I've been thinking a lot about celebrations recently. It's part of the New Zealand culture that celebrations shouldn't be (too) over the top, and that we should pay tribute to, or at least be thoughtful of, the unlucky amongst us, whether it is a sporting event, career achievement, or anything else we might be celebrating. Fair play and humility are important to us.
Perhaps that's why I feel I am less willing to keep silent when it is perfectly legitimate to talk about my losses, or my situation. I've written about this before, four years ago, in Practising Self-Compassion
. I don't think that we need to keep silent, for fear of upsetting other people or diminishing their happiness. Because our feelings are just as important as those of other people.
I'm writing this after reading Loribeth's post
about wondering how to acknowledge the anniversary of losing Katie this year, because on the exact same date her nephew and wife are having an OB-GYN appointment for their pregnancy. She's a nice person - she doesn't want to upset them. Society tells us that we are supposed to put other people's happiness before our own grief. We feel it is unfair to ask others to ever-so-slightly subdue their own
feelings about their good news, when their celebrations - sometimes
gloating - can cut us to the core, or kick us when we are down. When actually, the fact that someone might think twice about celebrating, or how they celebrate, in front of us is not a bad thing. They can whoop and cheer behind closed doors, with other family and friends. They will have plenty of people celebrating with them. Their joy will not be diminished. But if it is, with an awareness of how bad it might make others feel, is that a bad thing? I personally don't think so. I think it can be a teaching moment, and contributes to a better, more thoughtful, world.
I think - as I said in the comments to Loribeth's post, and as I've said here before too - that this is one of the reasons why pregnancy loss and infertility are so misunderstood. We don't talk about it because we put other people's feelings before our own. That's what Loribeth is doing, because she is a lovely, thoughtful person, and because she adores her nephew. But her loss was huge, and deserves recognition. At the very least, she deserves to show herself self-compassion, and allow herself and her husband to honour Katie and their loss in the way that feels right for them.
The thing is, I often think that we worry that our news or situations or sometimes our very presence will bring people down. Whereas I think the reality is that, unless someone has been through what we have been through, they don't recognise the pain of individual days, or events, and they are easily able to dismiss our situations because "it won't happen to them."
The reality, I believe, is that if she posts about Katie, and her nephew and their wife see it, two things may happen:
a) they will feel compassion for Loribeth and her DH, I'm sure, and
b) they may feel increased anxiety about their pregnancy, for an hour or two
If they get good news, as we all hope they will, they'll either
a) forget any small sliver of anxiety, and/or
b) feel even more grateful that they have a healthy pregnancy.

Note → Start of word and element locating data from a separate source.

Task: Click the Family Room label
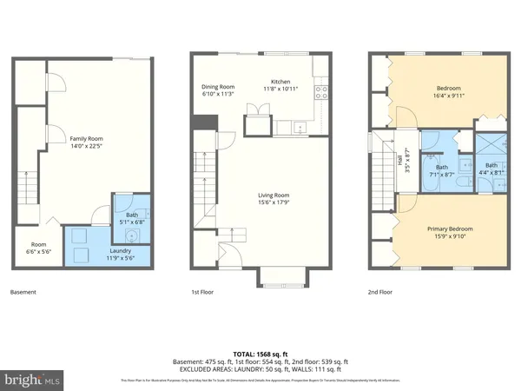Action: (86, 141)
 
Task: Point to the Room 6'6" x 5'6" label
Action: (39, 248)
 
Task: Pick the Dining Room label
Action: (219, 90)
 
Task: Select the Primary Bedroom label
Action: (450, 234)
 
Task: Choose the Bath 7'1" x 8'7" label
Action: (442, 171)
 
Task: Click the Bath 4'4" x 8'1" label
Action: (492, 169)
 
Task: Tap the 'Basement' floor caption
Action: (23, 292)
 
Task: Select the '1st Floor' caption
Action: (202, 292)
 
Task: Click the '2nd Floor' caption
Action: (380, 292)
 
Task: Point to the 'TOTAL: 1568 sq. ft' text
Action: (260, 353)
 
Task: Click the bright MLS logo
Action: (33, 380)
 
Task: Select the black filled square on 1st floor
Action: (199, 137)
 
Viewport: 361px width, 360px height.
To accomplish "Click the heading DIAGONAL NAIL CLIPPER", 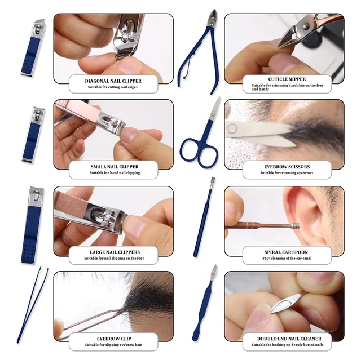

The one thing I'm confident of is that they will be surrounded by the good wishes and shared joy of family and friends, including Loribeth and her husband.
If the couple get bad news at their appointment:
a) they will worry, feel anxious or grieve regardless of what was said or not said earlier, and
b) they will have been reminded that they have an uncle and aunt who understand, and who will be there to support them.
Victory and defeat, joy and grief, celebration and commiseration don't
have to be mutually exclusive. The bad things don't need to be hidden. The good things in life can be even more precious when the bad things are openly known, are talked about, and are mourned.
Of course, it's easy for me to say. I don't have this particular dilemma. But I'll admit that I'm tired of us always being the ones who have to tiptoe around others, who have to swallow the slights, the casual thoughtless remarks, who have to make allowances when we are hurt. I'm tired of squashing my feelings in the interests of "being polite," when it is not reciprocated. I don't think an occasional, polite, diplomatic mention of my own circumstances is inappropriate. In fact, I will defend it strongly.
I hope that whatever any of us would decide to do in similar circumstances, we are reassured by the knowledge that this loving No Kidding community of women and men will give support and understanding, and that we will our needs - the needs of the minority - will always, in this space, come first. As I said above, there are plenty ready to be cheerleaders for the majority, and to celebrate the unbridled joy (we sincerely hope) of those lucky enough never to feel this particular loss.